(INSTRUCTIONS FOR THE TASK):
Look through the material beneath and copy each line with the word "computer".

[SUPPLIED RECORDS Boundary: Start]

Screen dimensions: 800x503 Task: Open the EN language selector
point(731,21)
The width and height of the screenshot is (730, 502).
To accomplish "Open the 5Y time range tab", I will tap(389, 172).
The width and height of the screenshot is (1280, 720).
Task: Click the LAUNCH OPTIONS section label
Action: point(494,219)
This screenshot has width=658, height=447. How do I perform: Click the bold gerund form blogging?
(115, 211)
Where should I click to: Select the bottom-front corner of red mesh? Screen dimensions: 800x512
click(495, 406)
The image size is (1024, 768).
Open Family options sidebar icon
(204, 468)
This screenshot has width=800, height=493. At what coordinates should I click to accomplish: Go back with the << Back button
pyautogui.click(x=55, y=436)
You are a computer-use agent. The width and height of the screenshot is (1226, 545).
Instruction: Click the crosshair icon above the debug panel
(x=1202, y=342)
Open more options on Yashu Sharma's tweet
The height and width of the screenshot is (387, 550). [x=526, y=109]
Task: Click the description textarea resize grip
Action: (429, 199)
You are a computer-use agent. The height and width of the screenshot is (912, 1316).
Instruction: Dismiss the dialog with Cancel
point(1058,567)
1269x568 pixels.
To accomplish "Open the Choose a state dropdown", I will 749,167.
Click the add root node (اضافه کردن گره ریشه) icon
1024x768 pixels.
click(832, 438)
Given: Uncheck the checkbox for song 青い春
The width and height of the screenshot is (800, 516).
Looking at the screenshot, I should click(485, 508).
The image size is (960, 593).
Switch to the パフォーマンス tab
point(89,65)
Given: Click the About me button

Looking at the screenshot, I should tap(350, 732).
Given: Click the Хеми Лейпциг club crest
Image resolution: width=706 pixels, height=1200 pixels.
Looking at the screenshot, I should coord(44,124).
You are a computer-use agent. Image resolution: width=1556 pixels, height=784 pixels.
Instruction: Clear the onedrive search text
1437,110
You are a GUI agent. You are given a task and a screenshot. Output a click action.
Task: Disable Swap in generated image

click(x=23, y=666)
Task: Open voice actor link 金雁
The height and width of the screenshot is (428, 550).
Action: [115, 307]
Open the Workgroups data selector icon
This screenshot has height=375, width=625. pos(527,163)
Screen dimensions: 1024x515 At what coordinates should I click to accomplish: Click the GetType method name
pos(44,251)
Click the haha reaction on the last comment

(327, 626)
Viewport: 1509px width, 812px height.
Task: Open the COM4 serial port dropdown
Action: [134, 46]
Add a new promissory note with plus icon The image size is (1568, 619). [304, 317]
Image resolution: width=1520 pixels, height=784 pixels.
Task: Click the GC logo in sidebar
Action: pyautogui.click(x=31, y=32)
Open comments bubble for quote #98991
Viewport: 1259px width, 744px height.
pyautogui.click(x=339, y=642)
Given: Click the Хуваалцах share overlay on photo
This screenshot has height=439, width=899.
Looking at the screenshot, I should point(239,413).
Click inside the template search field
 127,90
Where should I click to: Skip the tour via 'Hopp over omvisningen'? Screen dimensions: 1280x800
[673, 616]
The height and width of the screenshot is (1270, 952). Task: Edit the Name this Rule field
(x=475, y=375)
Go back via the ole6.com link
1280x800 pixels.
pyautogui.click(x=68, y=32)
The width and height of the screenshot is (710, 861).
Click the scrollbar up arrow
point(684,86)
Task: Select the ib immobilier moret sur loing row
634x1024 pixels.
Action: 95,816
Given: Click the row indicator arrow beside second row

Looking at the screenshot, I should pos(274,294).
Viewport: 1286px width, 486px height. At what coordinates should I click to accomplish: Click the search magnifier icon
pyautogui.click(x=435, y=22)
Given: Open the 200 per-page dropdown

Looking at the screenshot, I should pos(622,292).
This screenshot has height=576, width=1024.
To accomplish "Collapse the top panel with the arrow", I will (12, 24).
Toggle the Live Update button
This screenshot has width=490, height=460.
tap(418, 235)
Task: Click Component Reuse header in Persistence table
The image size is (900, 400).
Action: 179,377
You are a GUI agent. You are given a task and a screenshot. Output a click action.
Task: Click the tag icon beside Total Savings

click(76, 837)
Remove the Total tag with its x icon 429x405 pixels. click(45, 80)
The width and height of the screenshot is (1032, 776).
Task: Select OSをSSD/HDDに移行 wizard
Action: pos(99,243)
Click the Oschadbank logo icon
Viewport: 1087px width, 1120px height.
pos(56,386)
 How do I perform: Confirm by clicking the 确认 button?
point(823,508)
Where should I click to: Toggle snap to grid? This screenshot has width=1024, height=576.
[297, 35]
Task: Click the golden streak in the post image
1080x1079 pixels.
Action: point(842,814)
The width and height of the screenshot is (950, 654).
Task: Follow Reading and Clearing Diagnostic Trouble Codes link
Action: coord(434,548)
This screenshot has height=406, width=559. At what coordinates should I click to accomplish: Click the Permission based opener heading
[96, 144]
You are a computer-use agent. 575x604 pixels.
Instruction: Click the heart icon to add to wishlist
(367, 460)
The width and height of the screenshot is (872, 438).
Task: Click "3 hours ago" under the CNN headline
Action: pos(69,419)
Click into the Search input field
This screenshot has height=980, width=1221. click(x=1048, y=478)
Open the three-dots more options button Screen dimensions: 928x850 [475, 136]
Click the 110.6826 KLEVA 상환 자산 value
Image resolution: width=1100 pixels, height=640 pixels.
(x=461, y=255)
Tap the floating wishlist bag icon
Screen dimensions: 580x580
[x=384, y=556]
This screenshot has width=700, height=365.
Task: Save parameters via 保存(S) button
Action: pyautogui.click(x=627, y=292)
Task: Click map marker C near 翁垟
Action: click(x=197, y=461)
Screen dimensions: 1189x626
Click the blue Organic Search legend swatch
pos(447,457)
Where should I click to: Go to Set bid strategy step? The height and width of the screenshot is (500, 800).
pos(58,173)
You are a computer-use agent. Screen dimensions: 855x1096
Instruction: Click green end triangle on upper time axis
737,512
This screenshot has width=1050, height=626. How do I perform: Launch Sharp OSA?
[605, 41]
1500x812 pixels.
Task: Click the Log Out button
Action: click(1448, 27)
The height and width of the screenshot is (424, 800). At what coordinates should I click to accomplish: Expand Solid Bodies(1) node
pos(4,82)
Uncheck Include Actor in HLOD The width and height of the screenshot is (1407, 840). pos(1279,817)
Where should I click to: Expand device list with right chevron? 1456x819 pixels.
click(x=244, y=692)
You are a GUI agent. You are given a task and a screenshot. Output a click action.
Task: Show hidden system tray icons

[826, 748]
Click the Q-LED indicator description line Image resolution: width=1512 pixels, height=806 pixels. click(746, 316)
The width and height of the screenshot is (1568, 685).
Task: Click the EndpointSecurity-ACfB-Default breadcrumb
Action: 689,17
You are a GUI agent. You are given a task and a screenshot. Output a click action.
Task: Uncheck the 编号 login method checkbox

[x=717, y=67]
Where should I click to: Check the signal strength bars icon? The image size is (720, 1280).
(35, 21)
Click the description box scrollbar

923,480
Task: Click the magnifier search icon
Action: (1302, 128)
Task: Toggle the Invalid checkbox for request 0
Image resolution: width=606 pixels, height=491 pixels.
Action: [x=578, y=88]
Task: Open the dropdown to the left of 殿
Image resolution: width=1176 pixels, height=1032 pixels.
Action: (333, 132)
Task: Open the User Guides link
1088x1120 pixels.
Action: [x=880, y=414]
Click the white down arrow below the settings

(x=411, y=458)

[SUPPLIED RECORDS Boundary: End]

(RESULT FOR THIS EXERCISE):
You are a computer-use agent. The width and height of the screenshot is (1226, 545).
You are a computer-use agent. The height and width of the screenshot is (912, 1316).
You are a computer-use agent. Image resolution: width=1556 pixels, height=784 pixels.
You are a computer-use agent. 575x604 pixels.
You are a computer-use agent. Screen dimensions: 855x1096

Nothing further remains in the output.